Bicycle businesses are still businesses, and their business lobby told a simple lie, that mopeds were bicycles, that throttles were pedals, and everyone who stood to profit, financially or socially, just said, “OK.” A taxonomy collapsed. Money moved. The public saw the seams, and when they did, they stopped trusting the garment.
People do not like being handled.
They do not like being told they did not see what they saw. The king looks pretty naked.
People do not like “actually” when they are telling an anecdote of almost being harmed.
Meanwhile, advocates kept insisting distinctions mattered, Class One, Class Two, Class Three, while someone on a 28‑mph machine skims past a stroller, scares the hell out of a bird watcher, or a 12-year-old ends up in the emergency room.
“We got him the bike for Xmas.”
“We should have sent him to bike lessons.”
“It’s all our fault.”
PeopleForBikes said it was a bike. Local advocates echoed it. And suddenly the word “bike” became as elastic and unreliable as any political slogan.
Class Three is too fast.
A throttle is not a pedal.
This should not require a dissertation or a PHD to understand, yet it does.
Then there are the lawyers. Always the lawyers. Their presence is framed as “support,” but my deductive reasoning leads me to doubt that.
Infrastructure offers no payout. PIP offers no payout. Litigation, however, pays handsomely.
“The 100 lawyers sponsoring LAB, that’s because bicyclists really need help!”
Owing to these lawyers, we get the moral theater of “driver accountability” in place of protected lanes or design changes. We don’t get to discuss anything that might reduce the number of clients.
“That’s awfully cynical, Lo.”
Just because it’s cynical doesn’t mean it's not true. Look at US infrastructure compared to anywhere, and this is what we achieved with every personal injury lawyer in the US financially donating to our bicycle advocacy groups.
Infrastructure is slow, methodical, measurable.
Litigation is quick, lucrative, and clickable theater, like porn. It is instant gratification.

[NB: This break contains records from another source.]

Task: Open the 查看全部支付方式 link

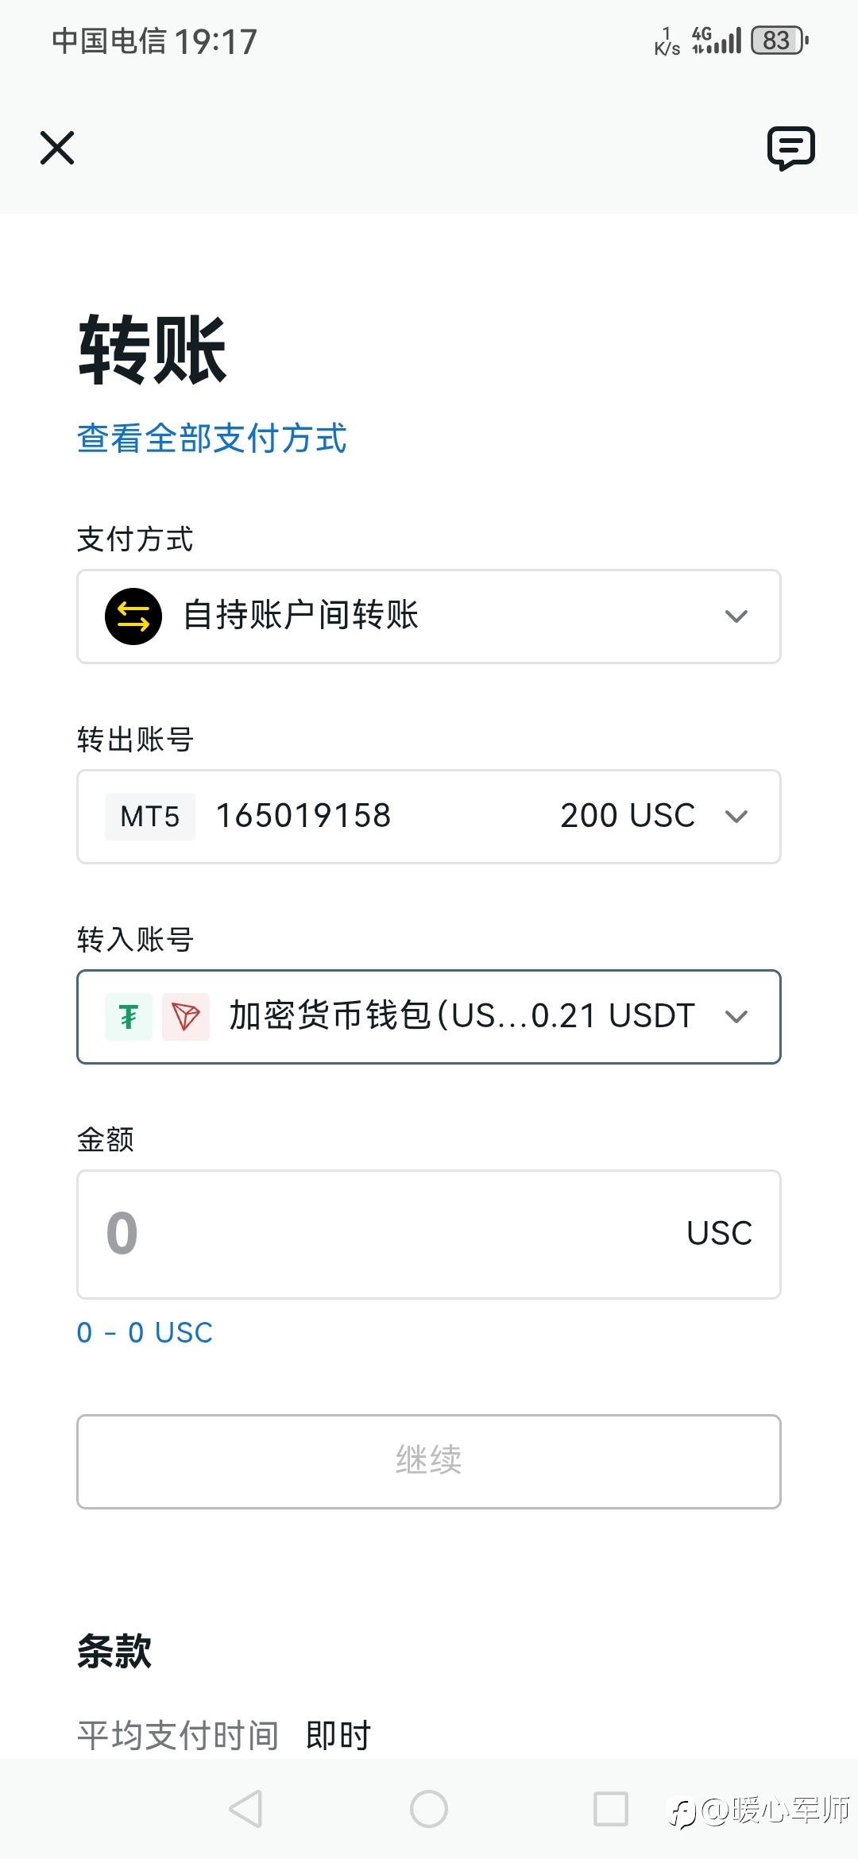Action: [x=212, y=439]
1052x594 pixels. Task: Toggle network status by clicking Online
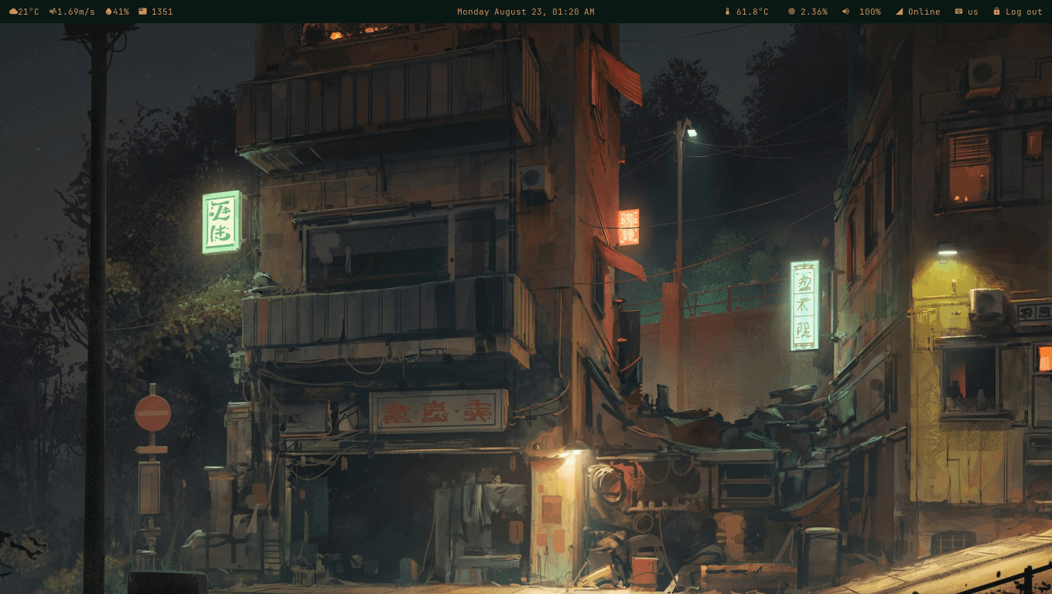pyautogui.click(x=924, y=12)
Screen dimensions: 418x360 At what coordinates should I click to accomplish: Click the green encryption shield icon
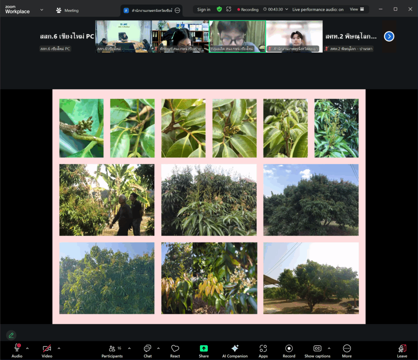click(x=219, y=9)
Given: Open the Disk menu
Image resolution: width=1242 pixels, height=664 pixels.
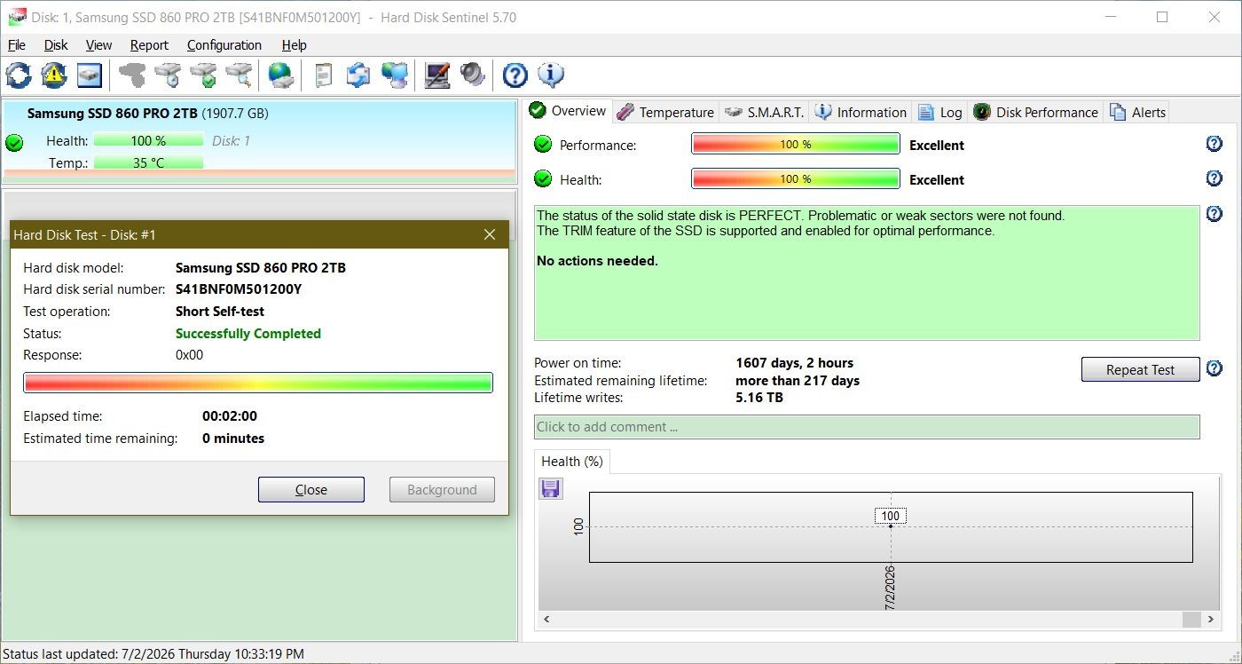Looking at the screenshot, I should [x=56, y=45].
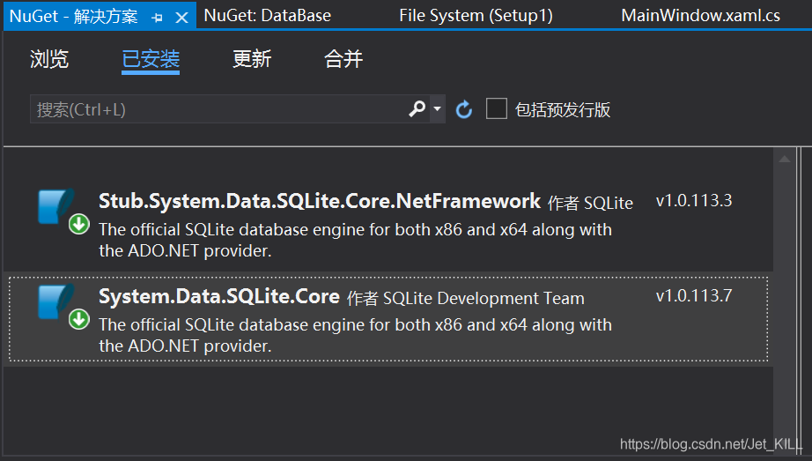Select the 已安装 tab
Viewport: 812px width, 461px height.
(151, 59)
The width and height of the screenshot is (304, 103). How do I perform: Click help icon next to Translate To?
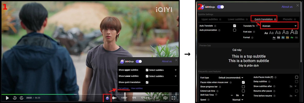257,26
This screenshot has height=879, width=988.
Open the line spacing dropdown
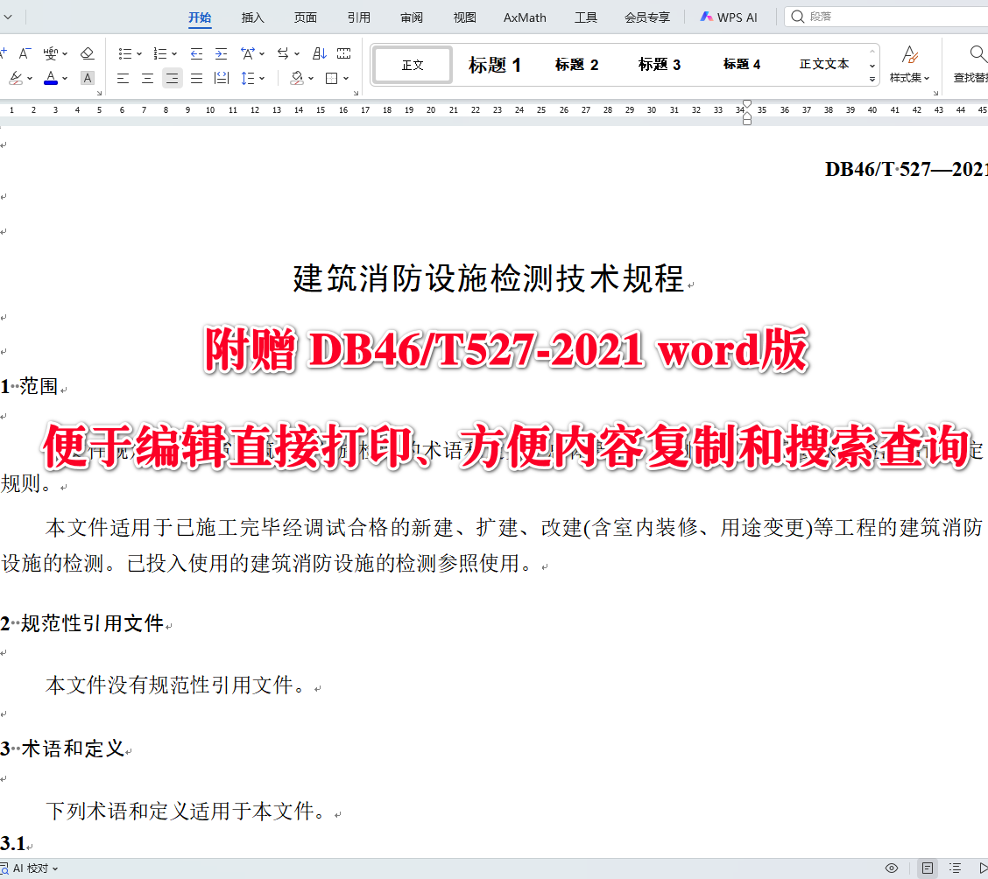pyautogui.click(x=261, y=78)
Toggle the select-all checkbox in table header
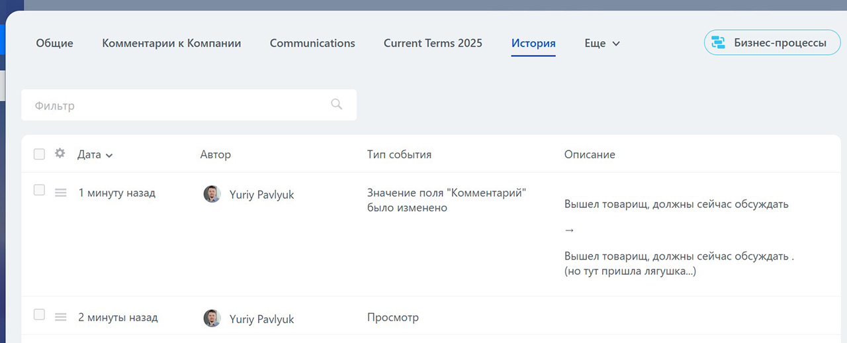This screenshot has width=847, height=343. click(39, 154)
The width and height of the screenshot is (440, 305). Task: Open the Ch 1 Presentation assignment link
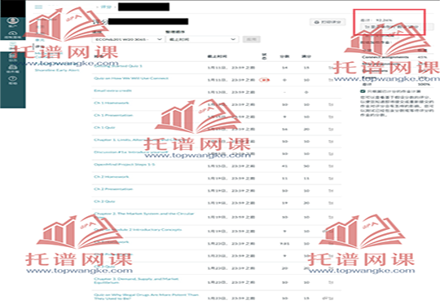113,115
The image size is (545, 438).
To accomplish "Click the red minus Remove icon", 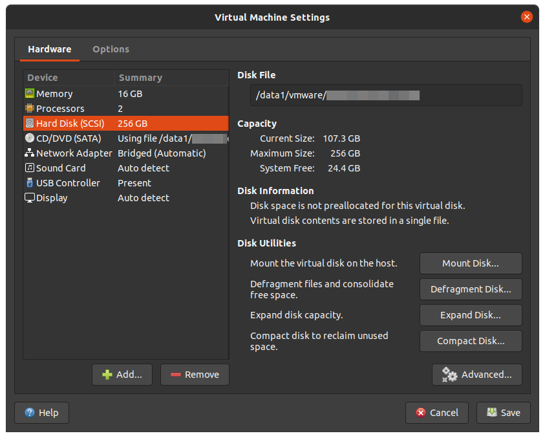I will tap(175, 374).
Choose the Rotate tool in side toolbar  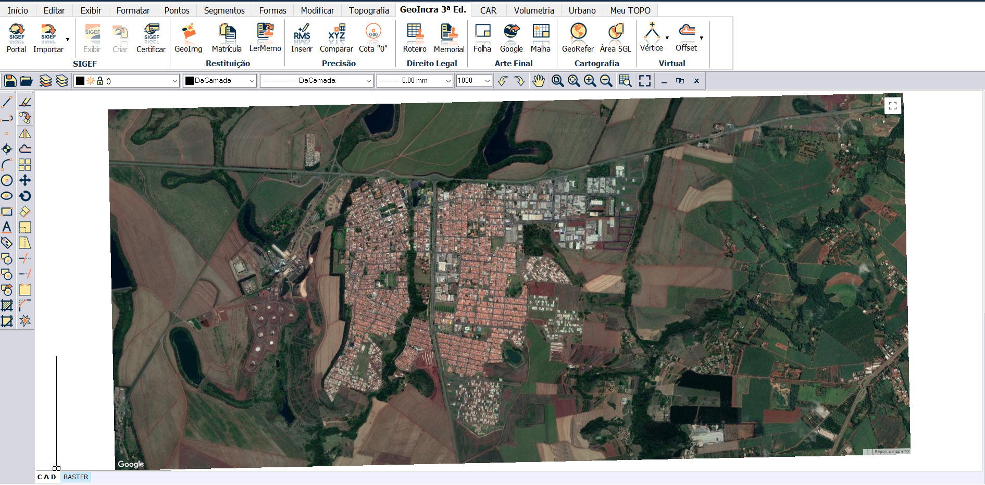click(x=25, y=196)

Then there is what I’m doing, urban criticism. The kind of criticism that speaks to systems, shared risk, and behavioral incentives? It gets a bunch of finger-waving. And accusations of “being negative.” Awards, grants, and party invites to Tower Research Capital holiday party go to the chest-thumping cadence of advocacy solution copy—SAFE SAFE SAFE, typed like an incantation, a branding exercise dressed as urgency. It’s S&M for the wealthy male in spandex. Is Class 3 the safe word?
And Forester rises from the dead, whispering “TAKE THE LANE my child,” as if bravado and morality could compensate for a protected bike lane. As if nerve were a transportation plan.
This is what happens when advocacy becomes enamored with adjacency to power.
People are clearly mistaking proximity for influence.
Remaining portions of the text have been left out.